From Fraunhofer’s time, at the hands of Merz his immediate successor, Cauchoix in France, and Tully in England, the achromatic refractor steadily won its way. Reflecting telescopes, despite the sensational work of Lord Rosse on his 6-foot mirror of 53 feet focus (unequalled in aperture until the 6-foot of the Dominion Observatory seventy years later), and the even more successful instrument of Mr. Lassell (4 feet aperture, 39 feet focus), were passing out of use, for the reason already noted, that repolishing meant refiguring and the user had to be at once astronomer and superlatively skilled optician.

These large specula, too, were extremely prone to serious flexure and could hardly have been used at all except for the equilibrating levers devised by Thomas Grubb about 1834, and used effectively on the Rosse instrument. These are in effect a group of upwardly pressing counterbalanced planes distributing among them the downward component of the mirror’s weight so as to keep the figure true in any position of the tube.

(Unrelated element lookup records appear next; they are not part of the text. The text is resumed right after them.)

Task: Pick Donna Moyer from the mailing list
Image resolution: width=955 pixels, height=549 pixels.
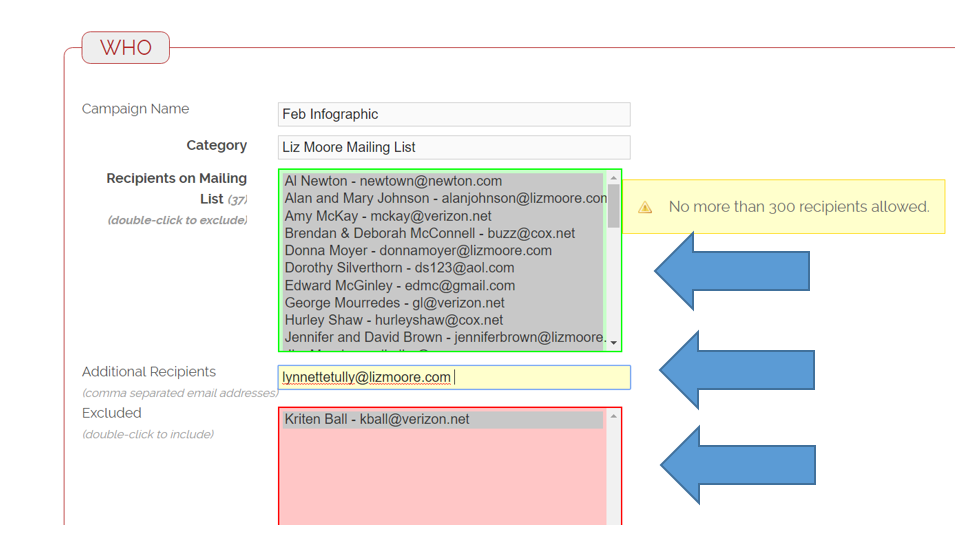Action: [x=418, y=250]
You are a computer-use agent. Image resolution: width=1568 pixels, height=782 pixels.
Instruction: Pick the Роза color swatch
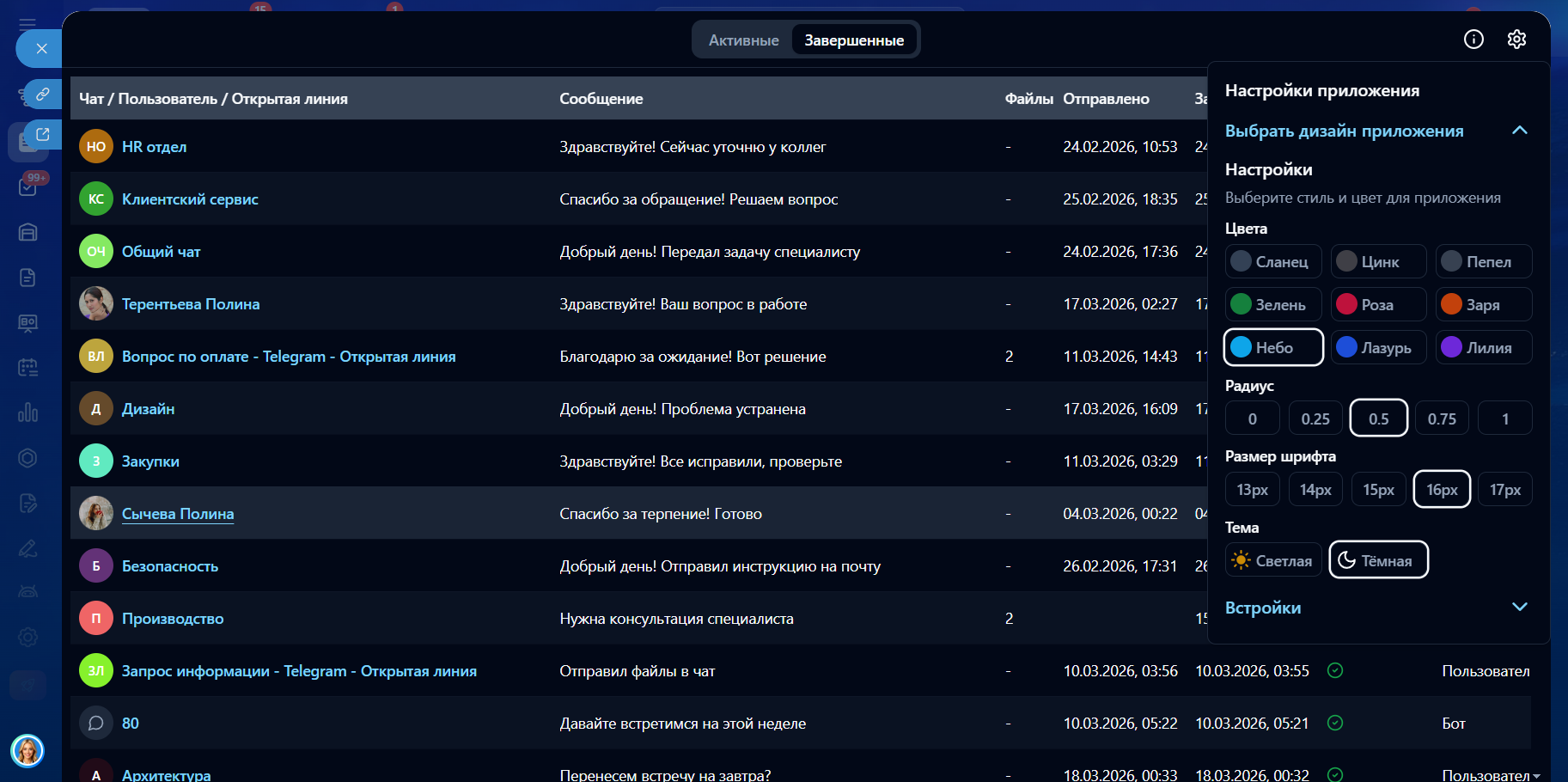(x=1377, y=305)
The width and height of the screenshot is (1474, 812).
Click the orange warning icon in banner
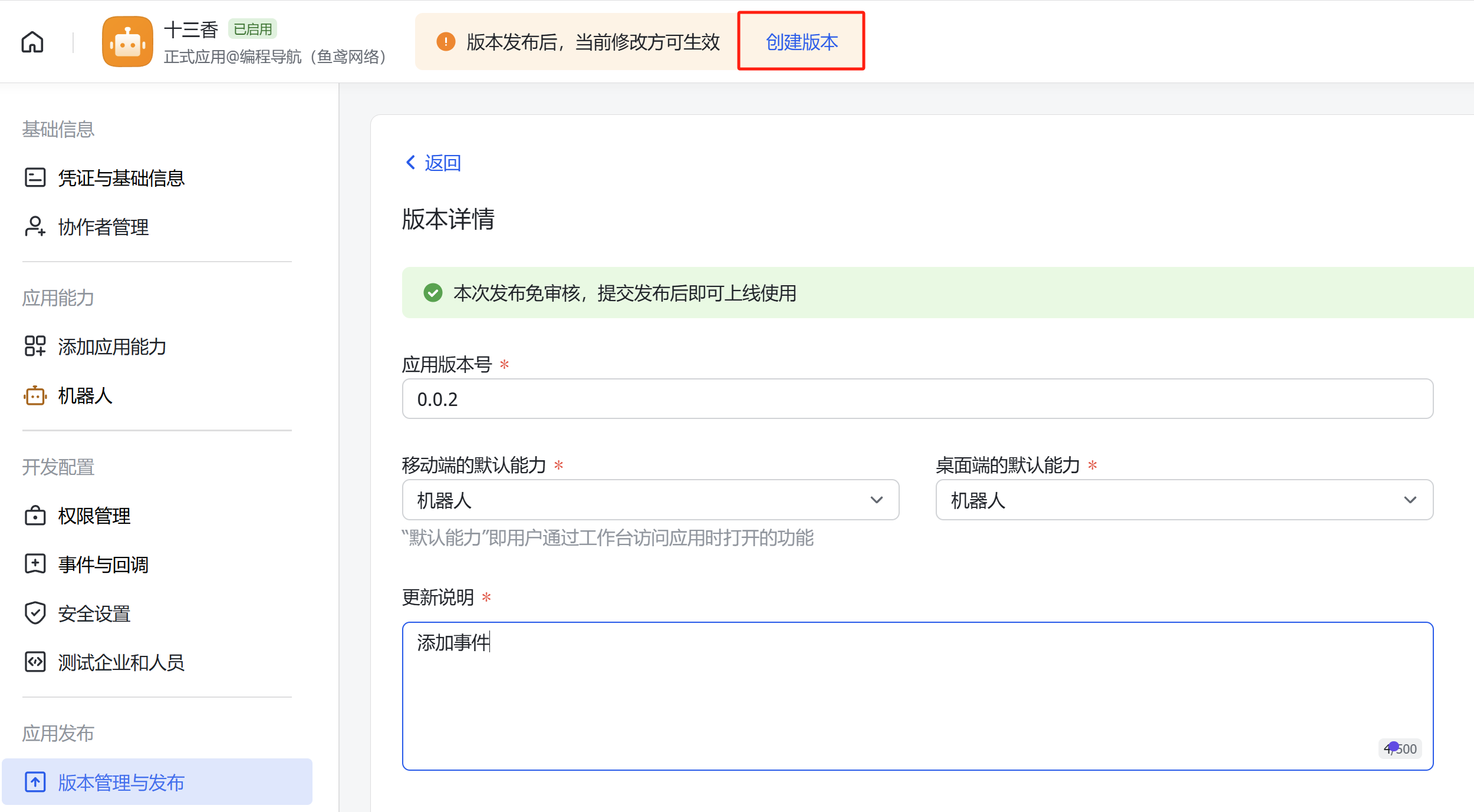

Such was the situation in the 50’s of the last century, when the reflector was quite unexpectedly pushed to the front as a practical instrument by almost simultaneous activity in Germany and France. The starting point in each was Liebig’s simple chemical method of silvering glass, which quickly and easily lays on a thin reflecting film capable of a beautiful polish.

The honor of technical priority in its application to silvering telescope specula worked in glass belongs to Dr. Karl August Steinheil (1801-1870) who produced about the beginning of 1856 an instrument of 4-inch aperture reported to have given with a power of 100 a wonderfully good image. The publication was merely from a news item in the “Allgemeine Zeitung” of Augsburg, March 24, 1856, so it is little wonder that the invention passed for a time unnoticed.

Early the next year, Feb. 16, 1857, working quite independently, exactly the same thing was brought before the French Academy of Sciences by another distinguished physicist, Jean Bernard Léon Foucault, immortal for his proof of the earth’s rotation by the pendulum experiment, his measurement of the velocity of light, and the discovery of the electrical eddy currents that bear his name.

Fig. 24.—Dr. Karl August Steinheil.

Fig. 25.—Jean Bernard Léon Foucault.
The Inventors of the Silver-on-Glass Reflector.

To Foucault, chiefly, the world owes the development of the modern silver-on-glass reflector, for not being a professional optician he had no hesitation in making public his admirable methods of working and testing, the latter now universally employed. It is worth noting that his method of figuring was, physically, exactly what Jesse Ramsden (1735-1800) had pointed out in 1779, (Phil. Tr. 1779, 427) geometrically. One of Foucault’s very early instruments mounted equatorially by Sécrétan is shown in Fig. 26.